Sonic the Hedgehog is NOT horror. Come on, Fangoria! What on Earth is this???
Brian O'Toole
Tuesday, January 06 2009
|01:32 PM
Classic video-game characters never die, it seems; they just go to the dark side. Sonic, our favorite speedy blue hedgehog, has embraced his werehog side in the latest of the long-running series.
SONIC UNLEASHED (available for PlayStation 2 and 3, Xbox 360 and Wii, reviewed here on PS3) begins with a spectacular CG movie of Sonic in outer space battling the evil Dr. Robotnik, I mean Eggman, for control of the fabled Chaos Emeralds. Eggman manages to trap and strip Sonic of his super powers, and he watches helplessly as Eggman uses the Emeralds to fire a beam of energy at an Earthlike planet, breaking apart the seven continents and releasing the Dark Gaia, which he plans to use to control the world.Sonic finds that he has been exposed to pure Chaos Emerald energy, and as a side effect it has awakened his inner werehog. Eggman sends the spent Emeralds, and Sonic, into the void of space, and Sonic crash-lands on one of the shattered continents. He is befriended by an amnesiac implike creature called Chip, and together they vow to make the world right again.

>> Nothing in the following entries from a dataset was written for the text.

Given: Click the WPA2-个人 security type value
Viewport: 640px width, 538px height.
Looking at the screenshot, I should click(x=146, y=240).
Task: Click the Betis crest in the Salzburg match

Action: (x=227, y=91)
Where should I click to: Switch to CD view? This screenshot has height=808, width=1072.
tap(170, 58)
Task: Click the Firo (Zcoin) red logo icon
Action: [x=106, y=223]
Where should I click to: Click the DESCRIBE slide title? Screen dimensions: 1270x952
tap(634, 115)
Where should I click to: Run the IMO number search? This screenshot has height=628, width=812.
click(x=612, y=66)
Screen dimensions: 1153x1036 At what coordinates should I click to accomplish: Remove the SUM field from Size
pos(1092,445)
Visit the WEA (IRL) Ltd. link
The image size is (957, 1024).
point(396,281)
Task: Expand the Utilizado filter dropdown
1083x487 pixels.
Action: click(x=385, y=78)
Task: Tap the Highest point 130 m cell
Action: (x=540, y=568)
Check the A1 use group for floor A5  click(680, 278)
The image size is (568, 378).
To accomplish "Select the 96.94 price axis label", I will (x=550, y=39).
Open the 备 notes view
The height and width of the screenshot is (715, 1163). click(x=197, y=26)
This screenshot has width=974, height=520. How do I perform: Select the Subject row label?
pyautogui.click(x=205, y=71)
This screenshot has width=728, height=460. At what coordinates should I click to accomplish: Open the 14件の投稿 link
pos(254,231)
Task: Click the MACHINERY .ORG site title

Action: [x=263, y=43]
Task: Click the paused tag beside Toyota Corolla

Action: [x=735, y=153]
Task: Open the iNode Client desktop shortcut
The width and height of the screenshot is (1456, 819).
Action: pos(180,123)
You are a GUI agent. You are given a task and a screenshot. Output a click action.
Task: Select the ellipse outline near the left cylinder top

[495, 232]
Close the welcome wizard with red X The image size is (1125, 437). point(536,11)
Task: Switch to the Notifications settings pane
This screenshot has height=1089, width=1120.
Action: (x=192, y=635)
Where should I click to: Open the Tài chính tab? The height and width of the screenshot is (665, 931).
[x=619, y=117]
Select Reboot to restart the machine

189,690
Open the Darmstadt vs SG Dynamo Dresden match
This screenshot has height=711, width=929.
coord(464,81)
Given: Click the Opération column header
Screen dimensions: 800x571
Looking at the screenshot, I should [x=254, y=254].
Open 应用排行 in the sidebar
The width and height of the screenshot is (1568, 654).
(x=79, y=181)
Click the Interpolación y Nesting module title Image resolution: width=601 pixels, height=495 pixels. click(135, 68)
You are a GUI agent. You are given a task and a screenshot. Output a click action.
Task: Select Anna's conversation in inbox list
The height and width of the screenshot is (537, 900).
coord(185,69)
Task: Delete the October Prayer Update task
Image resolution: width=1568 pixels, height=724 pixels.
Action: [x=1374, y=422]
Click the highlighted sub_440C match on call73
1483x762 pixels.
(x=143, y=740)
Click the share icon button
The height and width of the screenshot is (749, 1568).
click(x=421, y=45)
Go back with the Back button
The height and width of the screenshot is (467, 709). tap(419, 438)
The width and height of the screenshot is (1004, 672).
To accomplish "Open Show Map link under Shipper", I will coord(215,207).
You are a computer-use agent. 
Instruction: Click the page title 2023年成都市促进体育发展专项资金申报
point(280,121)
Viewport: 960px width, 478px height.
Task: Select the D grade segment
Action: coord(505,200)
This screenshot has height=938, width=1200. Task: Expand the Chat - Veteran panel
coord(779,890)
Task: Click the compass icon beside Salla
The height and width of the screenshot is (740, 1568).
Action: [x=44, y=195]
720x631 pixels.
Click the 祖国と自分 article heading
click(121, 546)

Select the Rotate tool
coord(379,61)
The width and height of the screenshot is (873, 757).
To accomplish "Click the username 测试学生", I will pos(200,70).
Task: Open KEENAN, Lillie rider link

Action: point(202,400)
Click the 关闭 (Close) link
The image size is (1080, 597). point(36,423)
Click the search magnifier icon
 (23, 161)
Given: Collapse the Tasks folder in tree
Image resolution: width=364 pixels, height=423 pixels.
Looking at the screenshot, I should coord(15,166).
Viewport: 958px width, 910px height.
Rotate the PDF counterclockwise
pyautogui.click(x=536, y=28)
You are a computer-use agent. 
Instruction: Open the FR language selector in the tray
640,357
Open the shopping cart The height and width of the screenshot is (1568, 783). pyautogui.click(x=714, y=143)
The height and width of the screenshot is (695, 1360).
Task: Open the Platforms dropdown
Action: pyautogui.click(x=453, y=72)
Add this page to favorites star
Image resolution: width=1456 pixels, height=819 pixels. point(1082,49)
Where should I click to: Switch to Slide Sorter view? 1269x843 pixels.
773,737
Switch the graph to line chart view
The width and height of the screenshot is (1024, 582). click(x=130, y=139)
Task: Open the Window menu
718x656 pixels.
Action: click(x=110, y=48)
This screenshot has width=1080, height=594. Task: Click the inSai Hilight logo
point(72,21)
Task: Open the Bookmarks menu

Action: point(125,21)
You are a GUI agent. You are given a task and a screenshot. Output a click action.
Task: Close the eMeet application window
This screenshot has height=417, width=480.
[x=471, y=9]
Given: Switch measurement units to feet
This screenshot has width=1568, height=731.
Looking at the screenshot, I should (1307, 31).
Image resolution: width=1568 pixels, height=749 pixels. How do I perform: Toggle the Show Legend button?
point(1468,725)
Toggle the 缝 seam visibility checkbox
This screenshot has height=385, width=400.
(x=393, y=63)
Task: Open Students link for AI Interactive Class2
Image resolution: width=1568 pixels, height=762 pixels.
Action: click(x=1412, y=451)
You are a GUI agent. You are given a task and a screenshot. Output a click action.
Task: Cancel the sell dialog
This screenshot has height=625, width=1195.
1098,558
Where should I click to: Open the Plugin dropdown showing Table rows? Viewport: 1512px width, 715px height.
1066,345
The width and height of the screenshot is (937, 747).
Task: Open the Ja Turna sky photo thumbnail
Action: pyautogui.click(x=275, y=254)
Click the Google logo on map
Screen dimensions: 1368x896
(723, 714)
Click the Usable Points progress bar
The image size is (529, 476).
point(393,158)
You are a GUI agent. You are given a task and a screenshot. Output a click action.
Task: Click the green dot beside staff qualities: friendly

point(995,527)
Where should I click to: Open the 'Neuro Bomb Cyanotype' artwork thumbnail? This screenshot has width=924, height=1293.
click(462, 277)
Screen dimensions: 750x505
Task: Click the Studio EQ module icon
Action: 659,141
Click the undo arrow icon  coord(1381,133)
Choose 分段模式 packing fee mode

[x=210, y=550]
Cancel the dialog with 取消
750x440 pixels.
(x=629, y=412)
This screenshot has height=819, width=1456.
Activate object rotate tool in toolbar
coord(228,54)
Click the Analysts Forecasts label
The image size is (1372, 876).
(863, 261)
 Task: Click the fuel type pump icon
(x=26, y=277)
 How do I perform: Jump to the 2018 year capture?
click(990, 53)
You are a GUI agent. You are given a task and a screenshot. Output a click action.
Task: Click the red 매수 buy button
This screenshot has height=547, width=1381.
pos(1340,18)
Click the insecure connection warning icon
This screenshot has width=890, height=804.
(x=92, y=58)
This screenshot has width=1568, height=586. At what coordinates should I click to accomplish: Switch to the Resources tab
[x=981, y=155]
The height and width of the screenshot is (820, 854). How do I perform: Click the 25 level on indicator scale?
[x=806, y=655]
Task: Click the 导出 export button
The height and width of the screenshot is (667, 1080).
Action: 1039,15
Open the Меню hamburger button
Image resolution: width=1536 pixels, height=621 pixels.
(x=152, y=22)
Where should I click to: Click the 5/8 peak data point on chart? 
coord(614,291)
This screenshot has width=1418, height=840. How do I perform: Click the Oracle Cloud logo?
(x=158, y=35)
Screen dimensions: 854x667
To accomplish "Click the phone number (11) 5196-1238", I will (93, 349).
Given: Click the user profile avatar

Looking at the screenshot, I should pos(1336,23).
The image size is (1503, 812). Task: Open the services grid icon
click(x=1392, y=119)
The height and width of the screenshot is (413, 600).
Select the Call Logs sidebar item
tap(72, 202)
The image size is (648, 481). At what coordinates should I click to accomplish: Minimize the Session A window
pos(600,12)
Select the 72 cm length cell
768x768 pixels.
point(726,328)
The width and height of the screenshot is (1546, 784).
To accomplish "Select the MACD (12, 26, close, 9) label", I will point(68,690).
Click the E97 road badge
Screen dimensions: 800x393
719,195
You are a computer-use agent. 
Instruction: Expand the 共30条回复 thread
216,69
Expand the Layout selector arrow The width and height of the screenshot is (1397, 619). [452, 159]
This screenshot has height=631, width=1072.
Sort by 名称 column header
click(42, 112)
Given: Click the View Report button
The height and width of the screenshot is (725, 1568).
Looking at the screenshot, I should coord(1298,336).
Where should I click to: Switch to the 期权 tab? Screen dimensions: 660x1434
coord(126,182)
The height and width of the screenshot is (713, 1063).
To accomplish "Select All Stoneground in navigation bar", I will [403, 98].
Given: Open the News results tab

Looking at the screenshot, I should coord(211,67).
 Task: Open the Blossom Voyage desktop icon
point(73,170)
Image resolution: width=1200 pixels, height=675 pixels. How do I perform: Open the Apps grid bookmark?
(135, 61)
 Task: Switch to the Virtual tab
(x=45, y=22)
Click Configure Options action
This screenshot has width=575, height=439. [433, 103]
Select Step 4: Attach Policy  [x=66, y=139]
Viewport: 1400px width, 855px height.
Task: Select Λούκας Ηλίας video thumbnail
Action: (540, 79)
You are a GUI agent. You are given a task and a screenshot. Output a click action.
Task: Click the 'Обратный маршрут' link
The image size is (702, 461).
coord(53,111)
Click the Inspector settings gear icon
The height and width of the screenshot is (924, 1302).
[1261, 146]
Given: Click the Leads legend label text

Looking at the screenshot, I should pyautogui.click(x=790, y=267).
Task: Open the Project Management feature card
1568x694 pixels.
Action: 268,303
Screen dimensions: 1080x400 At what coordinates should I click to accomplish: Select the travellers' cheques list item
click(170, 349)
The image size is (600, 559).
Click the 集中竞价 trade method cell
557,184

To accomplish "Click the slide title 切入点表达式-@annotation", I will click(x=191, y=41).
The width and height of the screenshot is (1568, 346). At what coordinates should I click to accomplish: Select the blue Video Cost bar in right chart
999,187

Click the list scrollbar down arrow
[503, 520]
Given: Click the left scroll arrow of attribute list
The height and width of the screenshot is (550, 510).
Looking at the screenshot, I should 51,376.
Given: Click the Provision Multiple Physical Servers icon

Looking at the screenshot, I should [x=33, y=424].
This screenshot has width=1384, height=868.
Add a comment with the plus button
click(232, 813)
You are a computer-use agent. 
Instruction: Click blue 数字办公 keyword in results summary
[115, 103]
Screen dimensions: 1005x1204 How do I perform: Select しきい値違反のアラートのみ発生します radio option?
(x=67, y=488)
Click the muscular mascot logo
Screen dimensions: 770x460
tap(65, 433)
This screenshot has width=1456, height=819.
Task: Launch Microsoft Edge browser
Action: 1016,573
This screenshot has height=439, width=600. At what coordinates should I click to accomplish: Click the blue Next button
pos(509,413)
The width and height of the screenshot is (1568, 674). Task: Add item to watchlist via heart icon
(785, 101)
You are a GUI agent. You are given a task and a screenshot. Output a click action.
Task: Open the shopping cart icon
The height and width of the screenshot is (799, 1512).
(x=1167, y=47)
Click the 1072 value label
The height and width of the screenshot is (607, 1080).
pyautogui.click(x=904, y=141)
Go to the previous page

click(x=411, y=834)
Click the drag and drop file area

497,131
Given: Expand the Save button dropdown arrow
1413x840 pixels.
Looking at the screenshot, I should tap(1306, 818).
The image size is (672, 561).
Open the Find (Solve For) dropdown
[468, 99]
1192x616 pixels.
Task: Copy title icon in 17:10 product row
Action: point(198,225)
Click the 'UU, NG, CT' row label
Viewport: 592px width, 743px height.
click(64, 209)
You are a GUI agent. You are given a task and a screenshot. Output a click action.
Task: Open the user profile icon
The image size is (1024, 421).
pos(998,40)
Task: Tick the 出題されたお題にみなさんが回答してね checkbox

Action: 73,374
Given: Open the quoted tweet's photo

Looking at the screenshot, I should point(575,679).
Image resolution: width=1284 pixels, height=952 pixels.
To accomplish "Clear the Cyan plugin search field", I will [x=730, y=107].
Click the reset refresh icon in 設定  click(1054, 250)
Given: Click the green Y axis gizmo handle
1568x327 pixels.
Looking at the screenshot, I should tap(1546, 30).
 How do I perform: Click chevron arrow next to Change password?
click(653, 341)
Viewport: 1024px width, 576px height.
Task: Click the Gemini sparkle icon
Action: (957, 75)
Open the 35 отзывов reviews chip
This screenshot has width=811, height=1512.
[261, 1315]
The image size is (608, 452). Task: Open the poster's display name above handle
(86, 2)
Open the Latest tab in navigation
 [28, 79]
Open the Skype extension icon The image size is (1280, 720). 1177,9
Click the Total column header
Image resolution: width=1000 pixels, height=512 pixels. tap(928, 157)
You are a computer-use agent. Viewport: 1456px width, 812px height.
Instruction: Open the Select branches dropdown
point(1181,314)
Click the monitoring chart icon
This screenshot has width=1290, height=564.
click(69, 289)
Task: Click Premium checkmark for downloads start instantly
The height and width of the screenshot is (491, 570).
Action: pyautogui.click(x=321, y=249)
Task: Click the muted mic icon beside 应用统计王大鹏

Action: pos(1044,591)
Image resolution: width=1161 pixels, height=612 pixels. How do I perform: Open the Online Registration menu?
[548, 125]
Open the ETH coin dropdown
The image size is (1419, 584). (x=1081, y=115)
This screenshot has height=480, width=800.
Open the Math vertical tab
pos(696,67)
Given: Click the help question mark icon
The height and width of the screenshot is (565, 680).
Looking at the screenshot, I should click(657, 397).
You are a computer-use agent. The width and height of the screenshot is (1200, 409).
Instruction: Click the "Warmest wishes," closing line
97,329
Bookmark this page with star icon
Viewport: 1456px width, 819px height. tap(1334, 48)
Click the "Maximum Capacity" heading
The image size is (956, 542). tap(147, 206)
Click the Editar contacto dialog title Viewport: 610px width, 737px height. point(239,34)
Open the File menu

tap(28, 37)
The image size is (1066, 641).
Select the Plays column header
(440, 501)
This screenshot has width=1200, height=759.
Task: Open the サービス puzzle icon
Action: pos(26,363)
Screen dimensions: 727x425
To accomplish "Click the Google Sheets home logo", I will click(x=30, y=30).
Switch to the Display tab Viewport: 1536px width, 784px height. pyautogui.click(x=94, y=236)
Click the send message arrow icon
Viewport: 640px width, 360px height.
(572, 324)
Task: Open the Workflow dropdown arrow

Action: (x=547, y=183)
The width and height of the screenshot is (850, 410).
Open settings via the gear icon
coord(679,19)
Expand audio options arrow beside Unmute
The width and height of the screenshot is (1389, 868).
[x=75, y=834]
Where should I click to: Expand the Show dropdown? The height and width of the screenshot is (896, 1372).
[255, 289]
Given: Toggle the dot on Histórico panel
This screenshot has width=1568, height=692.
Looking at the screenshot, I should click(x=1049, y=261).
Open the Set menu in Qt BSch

Yes, usually a SONIC THE HEDGEHOG game would not be considered appropriate material for a horror magazine, but to be honest, when the sun goes down in UNLEASHED, Sonic the Werehog becomes a character who deserves our respect. He even plays exorcist as he purges demons from townsfolk who have been taken over by supernatural baddies by pointing a special camera at the possessed, exposing the monster and beating the devil out of it. I’m not ashamed to admit that I enjoyed spending the night with Sonic; it’s a blast running through towns beating the hell out of people. However, once the sun rises, Sonic returns to being a hedgehog and the game falls back into the well-worn game play of running really fast on loop-the-loop tracks and avoiding obstacles so you don’t lose the golden rings you’ve picked up along the way.
Unfortunately, most of the creative level design went to the daytime levels, leaving the nighttime as more of an afterthought than a creative extension. It might be time to give Sonic the Hedgehog a night off and let Sonic the Werehog have his own adventure.